Before the defendants’ attorney even finished his closing argument, the judge spoke up and made his opinion known.
Texas hold’em is a game of skill. There was no doubt in his mind.
While that belief is old news to many poker players, there haven’t been many instances where a judge has explicitly vocalized it in a court of law. But Municipal Judge J. Lawrence Duffy did exactly that on Friday in Charleston, South Carolina, in the middle of one of biggest poker-related trials of the new year.
“It really shocked us,” said Bob Chimento, one of the five defendants in the case. “I don’t personally know how he can’t rule in our favor.”

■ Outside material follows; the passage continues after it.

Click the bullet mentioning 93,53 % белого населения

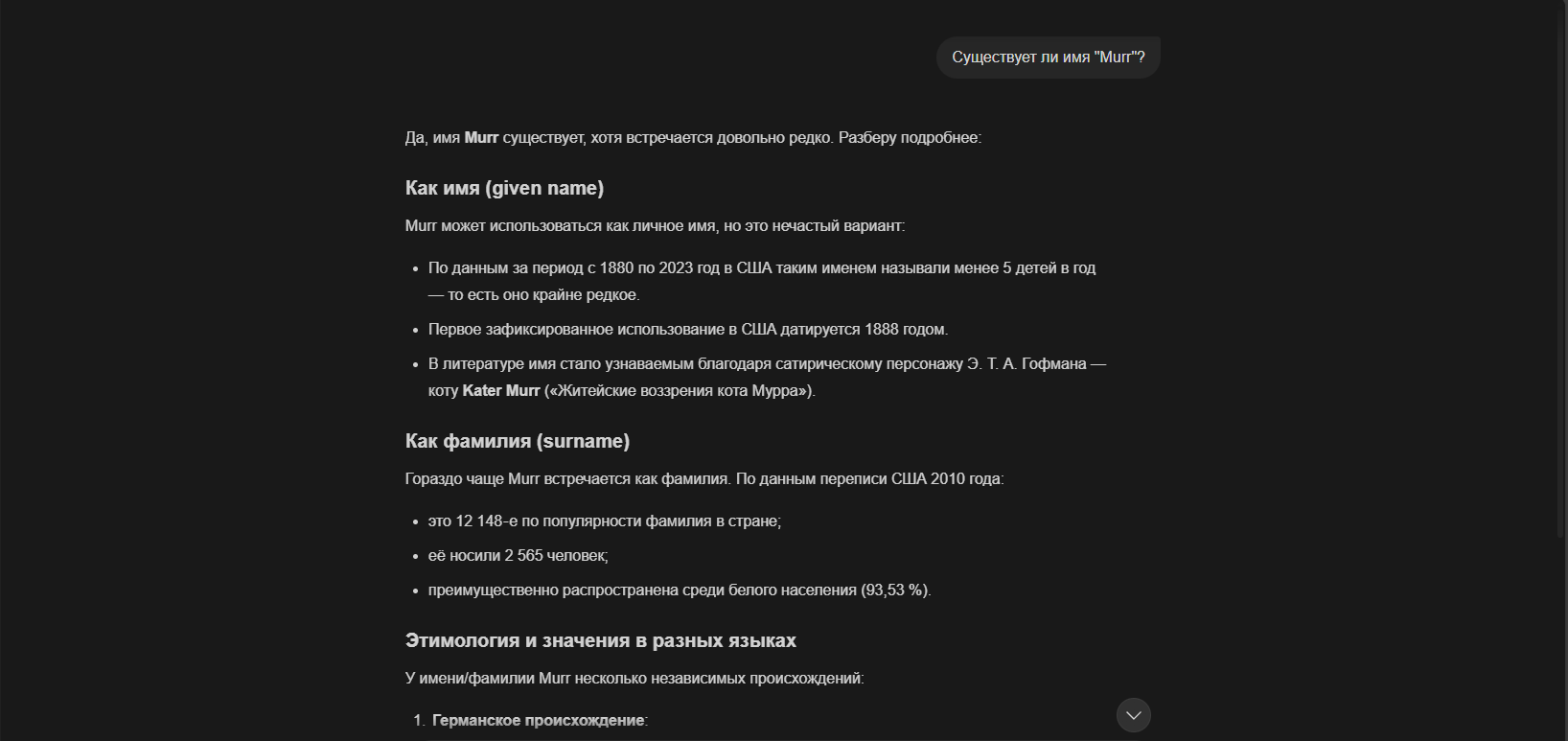[x=679, y=590]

While Judge Duffy said that it was clear to him that poker was a game of skill, he said that he needed to still decide if the defendants’ conduct broke the law. That decision will be announced Thursday.
“To me, the message was — how can any reasonable person not think this is a game of skill?” said Jeff Philips, the defendants’ attorney.
The five men — Chimento, Scott Richards, Michael Williamson, Jeremy Brestel, and John Taylor Willis — were arrested in April 2006 after their weekly poker game was raided by local police.
“It’s not really a matter of the judge trying to determine the facts of the case,” said Philips. “I believe he pretty much accepts the facts as we have presented them. He just needs to determine whether or not the facts are in violation of the law.”
The defense brought in World Poker Tour announcer Mike Sexton as one of their expert witnesses in the case. Both Philips and Chimento believed Sexton’s testimony helped their case a great deal.
“It definitely helped,” said Chimento. “No doubt about it.”
Philips said the verdict will rest on the judge’s decision of what standards he will use in determining if this poker game broke South Carolina law.
“If he adopts the dominant factor test (skill over chance), which I hope that he will, then he has already said that the clients will be not guilty,” said Philips. “If, however, he adopts some other standard which we are not aware of, then [he can rule that] even though poker is a game of skill, somehow simply playing a game of cards for money is a violation of the statute.”
Philips said he was hopeful that the judge would rule in their favor, but that he wouldn’t be surprised at anything.
“The prosecutor tried to intimidate the judge in his closing arguments by saying that if he were to rule in favor of the defendants, the town of Mount Pleasant would be covered with casinos,” said Philips. “We’ve specifically told the judge that that will not be the case, and that’s not what we’re arguing for.”
If convicted, the maximum penalty the defendants face is a $100 fine or 30 days in jail.
“Whether it goes our way or their way, it’s not done,” Chimento said. “We fear that if we win, the state’s going to appeal it. And if they win, I guarantee we’re going to appeal it. It’s not over in any way, shape, or form.”